# Distance between wall plates



## Travisb6989 (Apr 14, 2012)

Hello I'm new to this site and am oping somebody can help me. 

I am wiring a house for low voltage such as alarm system and TVs. I was just wondering what the electric code states for the distance between a low voltage wall plate and a high voltage outlet. 

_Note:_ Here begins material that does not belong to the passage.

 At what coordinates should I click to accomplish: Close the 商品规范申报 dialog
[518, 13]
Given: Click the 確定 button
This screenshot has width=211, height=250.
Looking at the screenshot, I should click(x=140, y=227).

I.e. tv mount location that has an outlet mounted up high. Can I install my low voltage box right on the other side of the stud or do I need to install one full stud over. 

Thanks much


----------



## MDShunk (Jan 7, 2007)

The code is mute on that.


----------



## Travisb6989 (Apr 14, 2012)

MDShunk said:


> The code is mute on that.


Meaning they dont speak of it..

Which means I can it put my low voltage box where I want?


----------



## 480sparky (Sep 20, 2007)

Travisb6989 said:


> Meaning they dont speak of it..
> 
> Which means I can it put my low voltage box where I want?



Purty much.


----------



## electrictim510 (Sep 9, 2008)

To my knowledge, there is no 'code' for low volt whatsoever. There are just standards. Out here we usually put a plug on one side of the 2x4 and the low-volt on the opposite side of the same 2x4.


----------



## MDShunk (Jan 7, 2007)

Travisb6989 said:


> Meaning they dont speak of it..
> 
> Which means I can it put my low voltage box where I want?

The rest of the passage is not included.